Ambient | 68 min
Of all the cultural contributions Iceland has made to the world, one of the most beneficial has been its musical influence. Within the past 20 years, a steady stream of innovative music has poured out of Iceland, including bands like The Sugarcubes, Björk, Slowdive, Sigur Rós and múm. Although these bands vary in style, something about their music has transcended boundaries, emitting a surreal power that is almost as barren and beautiful as Iceland itself.
Among the most popular bands to emerge from Iceland is Sigur Rós (Victory Rose), a post-rock band known for their hauntingly powerful songs. In 2003, lead singer “Jónsi” Þor Birgisson and boyfriend Alex Somers created “Riceboy Sleeps” as an artistic venture, experimenting with various forms of visual art. However, as time went on, the duo began their foray into music, recently releasing their debut album, “Riceboy Sleeps.”

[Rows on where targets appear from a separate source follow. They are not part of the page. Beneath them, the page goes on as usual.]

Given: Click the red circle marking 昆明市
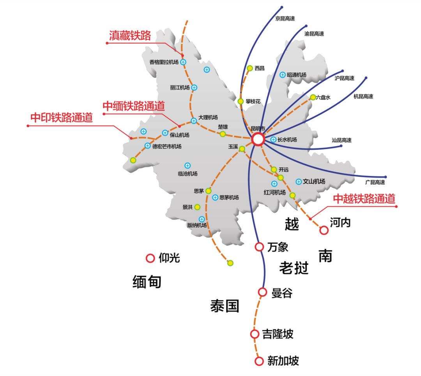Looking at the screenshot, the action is point(258,139).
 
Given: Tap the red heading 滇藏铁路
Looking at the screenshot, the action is point(130,35).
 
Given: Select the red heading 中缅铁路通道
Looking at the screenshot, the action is point(134,106).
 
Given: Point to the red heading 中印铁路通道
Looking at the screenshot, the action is point(62,118).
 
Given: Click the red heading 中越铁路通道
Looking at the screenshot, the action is point(364,199).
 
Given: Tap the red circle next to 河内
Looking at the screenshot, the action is point(324,230).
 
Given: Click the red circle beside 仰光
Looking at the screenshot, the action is point(150,258).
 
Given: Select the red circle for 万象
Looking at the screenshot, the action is point(259,247).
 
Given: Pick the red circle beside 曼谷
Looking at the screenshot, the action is point(262,292).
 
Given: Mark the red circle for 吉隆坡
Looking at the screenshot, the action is point(255,334).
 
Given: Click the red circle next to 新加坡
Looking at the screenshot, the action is point(259,361).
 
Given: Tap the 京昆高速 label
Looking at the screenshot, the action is point(285,19).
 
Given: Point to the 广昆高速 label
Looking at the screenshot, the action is point(375,183).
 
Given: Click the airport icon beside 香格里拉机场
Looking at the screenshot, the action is point(183,62).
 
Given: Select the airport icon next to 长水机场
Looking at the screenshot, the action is point(273,140).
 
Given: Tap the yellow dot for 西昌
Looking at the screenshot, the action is point(250,68).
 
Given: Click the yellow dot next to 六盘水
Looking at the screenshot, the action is point(313,97).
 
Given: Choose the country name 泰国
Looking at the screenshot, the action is point(225,306).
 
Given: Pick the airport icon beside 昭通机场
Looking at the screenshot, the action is point(283,75).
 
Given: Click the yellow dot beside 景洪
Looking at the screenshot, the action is point(197,207).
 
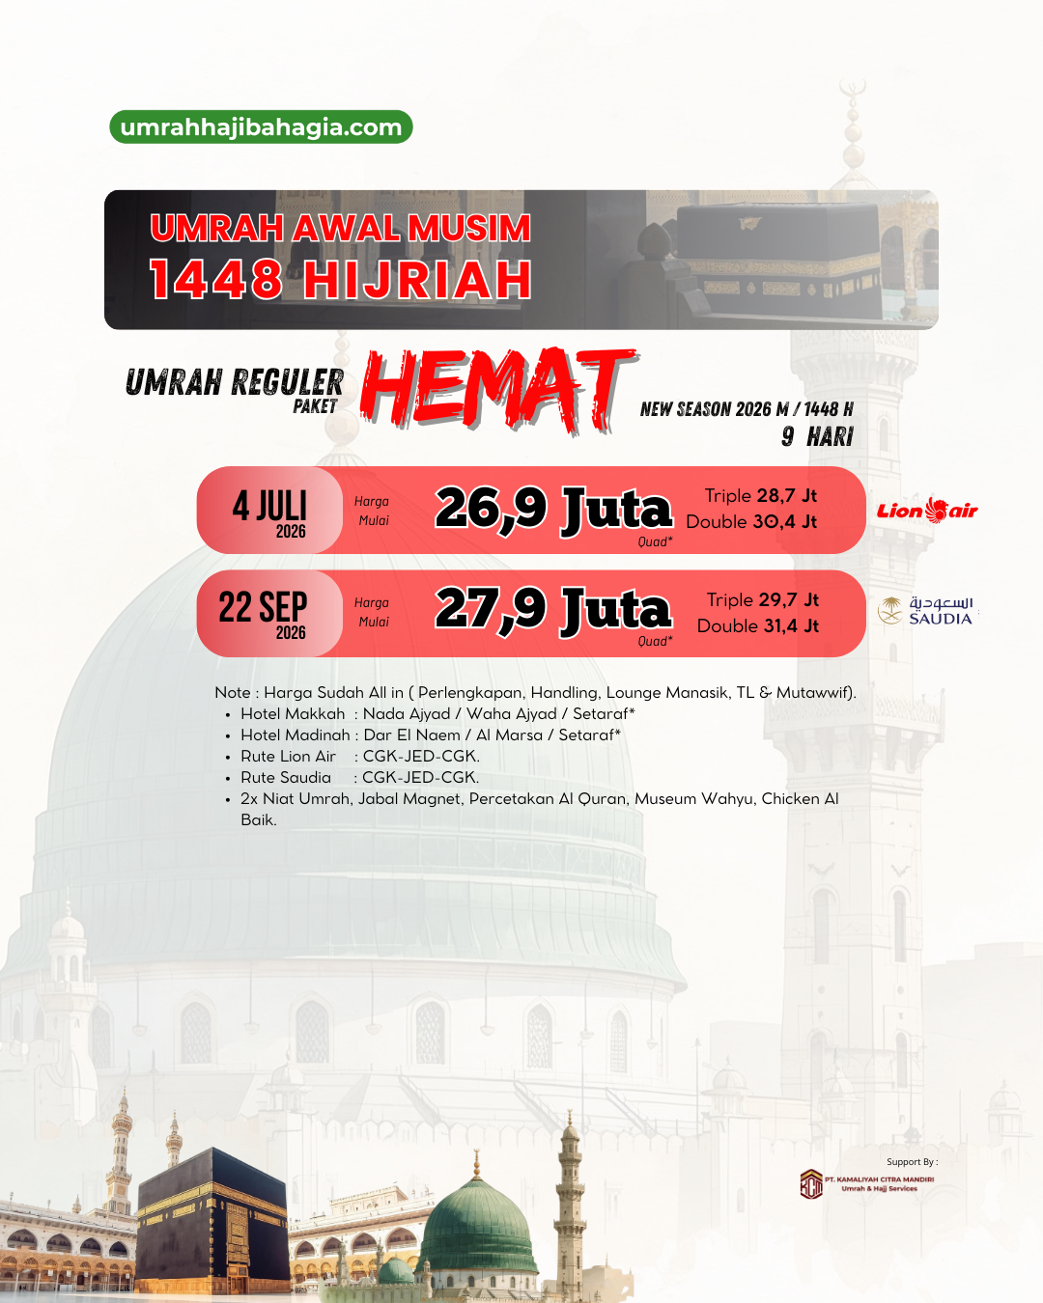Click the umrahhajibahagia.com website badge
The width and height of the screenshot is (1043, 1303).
[x=261, y=127]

For fans of Sigur Rós, “Riceboy Sleeps” will be a pleasant surprise. The album encapsulates the same otherworldly frailty that initially won fans over; only here, it’s more condensed and prevalent. Guitars are eschewed in favor of lush strings courtesy of Icelandic quartet Amiina drowned in warm swaths of reverb. Jónsi and Alex naturally play off of each other, and the emotional impact their chemistry has on their music is drastic.
The album begins with “Happiness,” a somber yet hopeful string piece. The song slowly crescendos until the weight of the piece eventually leads it to collapse on itself, leaving the listener with a sea of static and the embers of a distant piano. Other highlights include the crackling warmth of “Atlas Song,” the choral “Boy 1904” (arguably the best track on the album), and the breezy, peaceful “Sleeping Giant.”
“Riceboy Sleeps” is the soundtrack of a faraway time that may be lost somewhere in the deep night of winter or the cool spring breeze. Not everyone will enjoy it, but for those who prefer an ambient sound, it will prove to be an unforgettable album.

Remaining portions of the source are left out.